Prepare For The Mortgage Process

Twenty-somethings may have low (or no) credit, which means you’ll have a hard time getting approved for a mortgage. Your mortgage lender will likely consider both buyers’ credit scores in the application process. That’s not to say you’re necessarily doomed if one person’s credit isn’t as good, but don’t count on things going off without a hitch just because one buyer has a stellar score. This is exactly what happened to me and my boyfriend, as he has an almost-perfect credit score, and I didn’t have the forethought to build my credit history. It all ended up okay, and we were still pre-approved for a mortgage with a low interest rate, but this is just another reality you must be prepared to face to guarantee you're financially ready for a home.

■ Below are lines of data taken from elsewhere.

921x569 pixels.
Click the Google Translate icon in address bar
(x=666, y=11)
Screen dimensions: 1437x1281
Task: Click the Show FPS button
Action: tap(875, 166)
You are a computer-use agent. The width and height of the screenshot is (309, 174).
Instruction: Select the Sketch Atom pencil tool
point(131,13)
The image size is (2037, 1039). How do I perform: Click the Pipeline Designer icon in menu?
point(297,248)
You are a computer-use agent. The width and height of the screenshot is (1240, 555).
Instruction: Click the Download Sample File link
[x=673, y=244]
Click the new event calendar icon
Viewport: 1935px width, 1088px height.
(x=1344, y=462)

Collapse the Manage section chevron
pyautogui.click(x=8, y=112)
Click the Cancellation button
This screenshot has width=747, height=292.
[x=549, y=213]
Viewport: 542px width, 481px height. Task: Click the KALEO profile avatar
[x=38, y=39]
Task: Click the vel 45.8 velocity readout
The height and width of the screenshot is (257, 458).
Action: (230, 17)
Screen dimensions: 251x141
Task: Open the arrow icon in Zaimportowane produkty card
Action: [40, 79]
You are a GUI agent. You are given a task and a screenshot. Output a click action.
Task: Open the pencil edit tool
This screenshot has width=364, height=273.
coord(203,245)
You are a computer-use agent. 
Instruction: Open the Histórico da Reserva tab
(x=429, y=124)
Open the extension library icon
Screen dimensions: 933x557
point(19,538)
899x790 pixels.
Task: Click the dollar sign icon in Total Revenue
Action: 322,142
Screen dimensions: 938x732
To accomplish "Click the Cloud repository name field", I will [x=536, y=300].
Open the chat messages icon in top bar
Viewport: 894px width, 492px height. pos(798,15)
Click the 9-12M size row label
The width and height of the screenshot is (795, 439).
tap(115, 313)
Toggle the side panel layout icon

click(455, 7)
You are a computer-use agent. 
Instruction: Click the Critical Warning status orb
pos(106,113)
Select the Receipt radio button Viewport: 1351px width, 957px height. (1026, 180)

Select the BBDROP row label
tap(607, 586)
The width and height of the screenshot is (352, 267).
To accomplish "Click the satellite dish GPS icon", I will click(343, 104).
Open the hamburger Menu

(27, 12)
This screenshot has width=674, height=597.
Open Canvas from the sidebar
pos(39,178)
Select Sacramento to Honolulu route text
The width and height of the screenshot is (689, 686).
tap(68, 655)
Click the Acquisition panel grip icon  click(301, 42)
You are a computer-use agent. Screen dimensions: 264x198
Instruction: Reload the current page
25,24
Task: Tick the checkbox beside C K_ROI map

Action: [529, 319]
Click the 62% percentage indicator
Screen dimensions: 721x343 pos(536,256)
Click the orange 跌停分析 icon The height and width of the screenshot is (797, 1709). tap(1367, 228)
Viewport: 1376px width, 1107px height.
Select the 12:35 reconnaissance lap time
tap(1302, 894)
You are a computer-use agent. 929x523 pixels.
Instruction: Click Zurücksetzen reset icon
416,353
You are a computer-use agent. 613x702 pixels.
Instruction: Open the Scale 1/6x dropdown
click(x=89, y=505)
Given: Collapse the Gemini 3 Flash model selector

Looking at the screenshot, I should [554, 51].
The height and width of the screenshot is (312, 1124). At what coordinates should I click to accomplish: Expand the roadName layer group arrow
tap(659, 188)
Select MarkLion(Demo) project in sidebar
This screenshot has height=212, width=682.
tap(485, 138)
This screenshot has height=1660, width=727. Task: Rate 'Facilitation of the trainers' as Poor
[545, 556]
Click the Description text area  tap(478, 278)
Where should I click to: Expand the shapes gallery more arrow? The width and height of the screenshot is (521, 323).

Can We Really Afford This?

Of course owning your own home is the all American dream, but can you really afford all of the expenses that come with this dream? We had to sit and take a long, hard look at where we wanted to live and how we wanted to live to determine if these two aspects were feasible with our budget. For example, in our certain situation, we had to answer questions such as: “Do we have the money to put down at least a 20 percent down payment,” “Do we have room in our budget for potentially two mortgage payments if we do not get a renter for the condo,” and “Do we have the money for maintenance, repairs, furniture and other expenses that come with buying a home?” All of these formidable questions are almost enough to make you run for the hills and forgo the entire process. But determining the costs that should factor into your decision to buy a home, although a hard pill to swallow, is completely necessary if this is really what you want.

That Costs HOW Much?

To piggyback off of the last statement, I wish someone would have warned me that by the end of all of this (but does it really ever end?) you should expect to feel broke. It's surprising how quickly costs add up. Besides the down payment, there is the deposit, appraisal, inspection, attorney, movers, paying the agents, and paying the HOA fees of our new neighborhood. Not to mention we have to eventually paint and furnish this brand new home we just bought with what little money we have left over. It becomes a bit overwhelming when you sit down and think about how all of the small price tags eventually equal the biggest expenses of all. Fortunately, we bought this home knowing it would be something we would grow into over time. In the meantime, we have furniture from our previous home we can use, and our families are graciously helping us out with some of the costs. To help avoid some of the initial shock I experienced regarding all of the expenses, having extra cash set aside in the bank for situations like this is always a smart move.

Now, you may be thinking after reading this that anyone who willingly puts themselves in this situation is possibly certifiable. Trust me — during the home buying process my boyfriend and I have certainly had our moments when we thought, “What have we done?” But those fears have subsided, and instead have been replaced with excitement, motivation and gratitude. Knowing that once you leave work, you will be coming HOME to a house you OWN is one of the best feelings you can experience. There is a great sense of stability that comes with owning your own home — living in our neighborhood allows us and our family time to build long-lasting relationships within the community, as well as offering our future children the benefit of educational and social continuity.

There are many factors one must take into consideration when buying a home. One of the main lessons we learned is to be flexible, because just when you think you have it all figured out, think again. Our lives are constantly changing: nothing ever stays the same. However, the one thing that we know for certain is that the hard times won’t last forever — this applies to the home buying process as well. And in the end, we are thrilled with our purchase and know that this is definitely an investment that will pay off in more ways than one.